In today’s episode Chuck talks about an upcoming case being heard by the United States Supreme Court about Expectation of Privacy which could impact your Fourth Amendment Rights.
What are you opinions on the Expectation of Privacy discussed in the video?
I read something today in the USA Today and it has to do with the fourth amendment which protects you from unreasonable searches and seizures by the government.
There is a case being argued before the United State’s Supreme Court on November 29th I believe it is, and this deals with a fellow who was accused of bank robberies. Apparently, without a warrant, the police department in this city received all of the cell phone records. The tower records to be exact, approximately four months worth, a hundred every day from either Verizon or AT&T, without a warrant.
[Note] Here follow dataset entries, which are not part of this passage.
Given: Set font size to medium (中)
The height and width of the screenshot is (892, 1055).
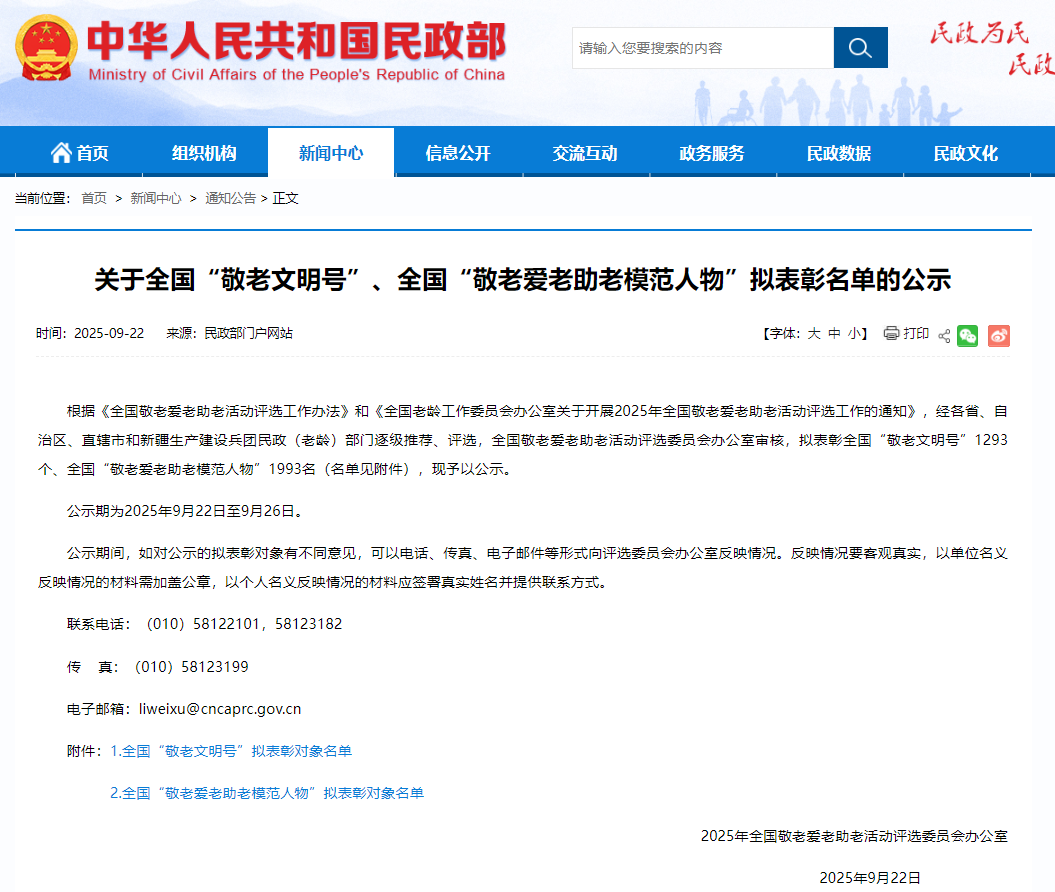Looking at the screenshot, I should coord(834,334).
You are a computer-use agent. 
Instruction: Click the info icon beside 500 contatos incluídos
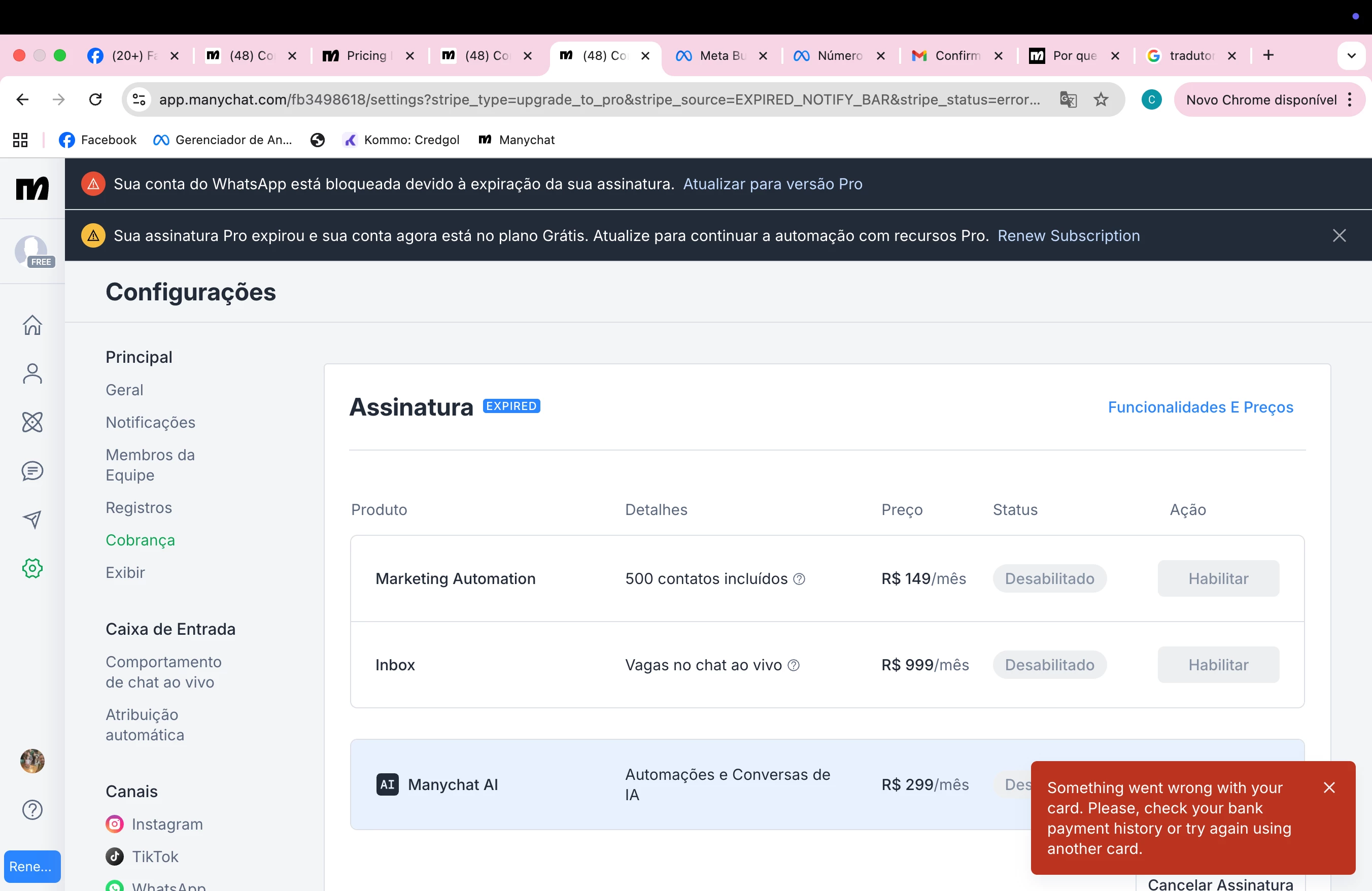(799, 578)
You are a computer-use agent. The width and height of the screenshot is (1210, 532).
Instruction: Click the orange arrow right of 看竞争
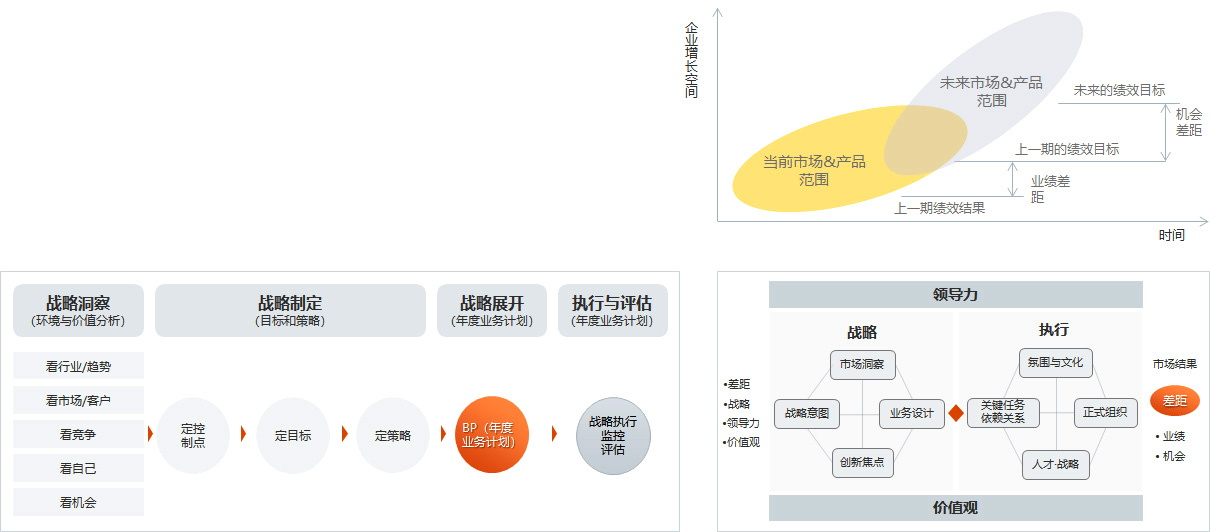[150, 434]

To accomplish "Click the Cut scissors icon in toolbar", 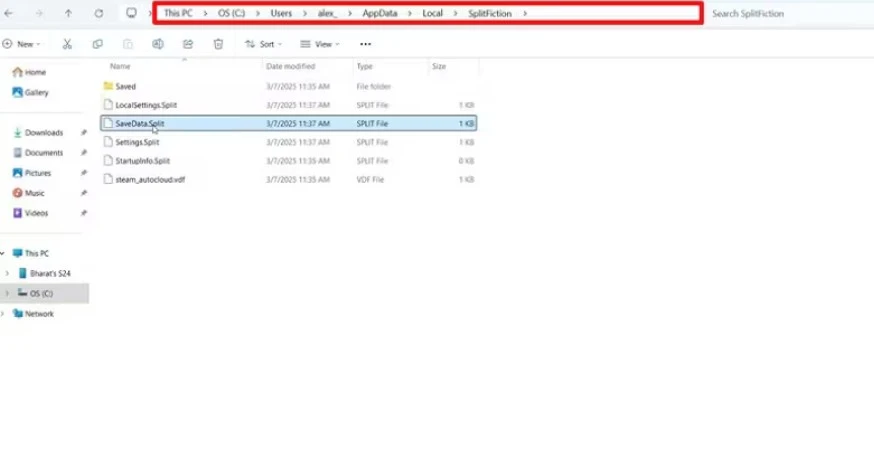I will tap(67, 44).
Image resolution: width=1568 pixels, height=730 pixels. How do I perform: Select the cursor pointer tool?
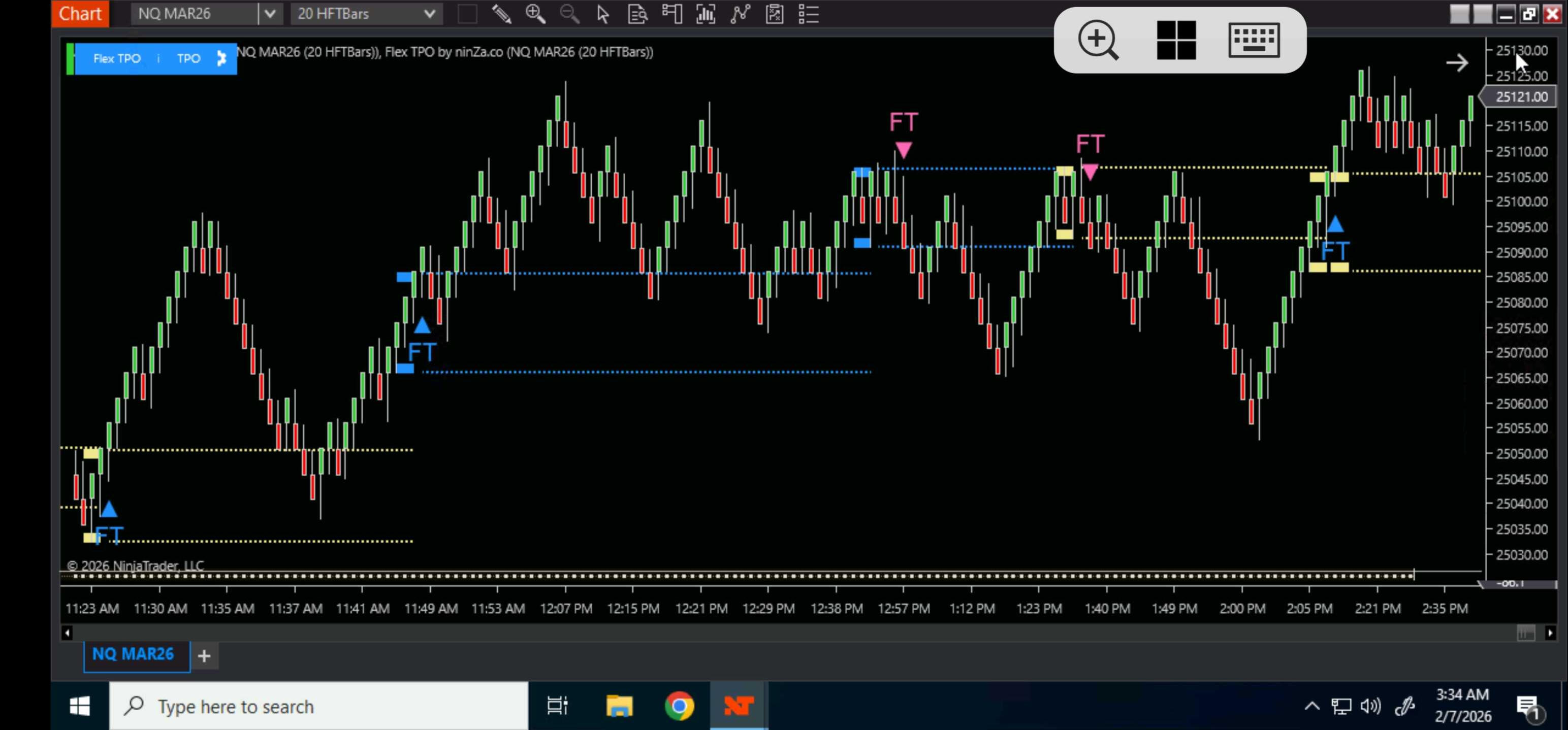pos(602,14)
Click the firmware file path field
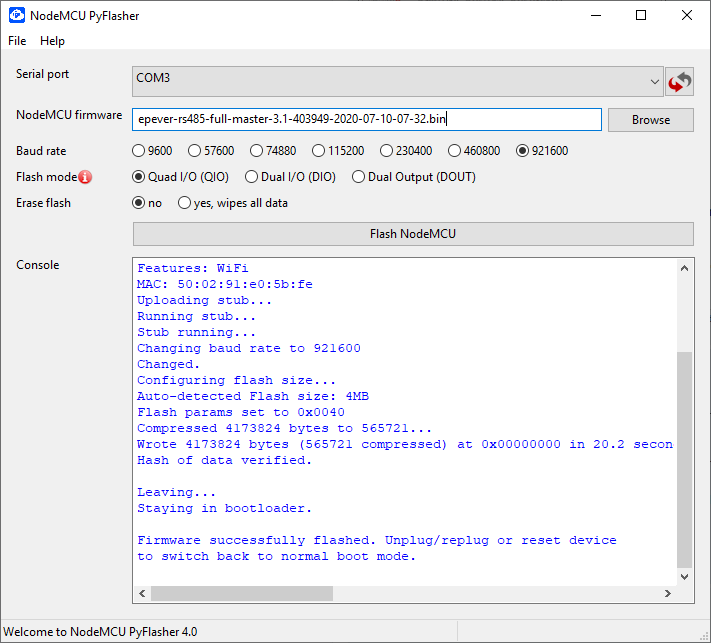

They received the information of where the suspect went every single minute of his day essentially when his cell phone was being carried with him. As a result of that information they were able to pinpoint his location, and identify him through these records as the alleged armed robber. The case is being decided before the supreme court to see if someone has an expectation of privacy relative to them just carrying their phone with them.
We’re not talking about the information on the phone so much. We’re talking about carrying the phone and the location services on the phone. Believe it or not, even when your phone is turned off, the cell towers can triangulate your location for all sorts of purposes. Even with your cell phone off. The only way that that stops is if the battery is dead.
So the Supreme Court is going to hear arguments from the United State’s government that says there is no expectation of privacy because of what is called a third party doctrine. That is, you’ve purchased this device, and Verizon let’s say is your carrier. The third party doctrine means that you are giving information to a third party, therefore you don’t have an expectation of privacy relative to not only the data on your phone, but your location.
Obviously the defendant’s attorneys are arguing that there was an expectation of privacy, therefore they couldn’t use that information without a search warrant.
I’d like to hear what you think about those issues. Keep in mind, the more digital the world becomes, the more high tech the world becomes, the less privacy we can expect from all sorts of devices. For example, Google searches, that information is stored. Using Siri, apparently Apple stores your voice asking Siri a question. You’re talking about fit bits, even grocery shopping, Amazon. This is information (data) that is stored by these companies that is easily reachable by all sorts of people.
Whether they are doing marketing or looking to see what your habits are. That’s why sometimes when you are on Facebook ads will popup relative to something you are interested in. So what do you think about that? What do you think about your information being used to that extent? And do you believe that if you pass your information out to third parties that it should be able to be used for marketing purposes or used against you?
I’d like to know what you have to say about that.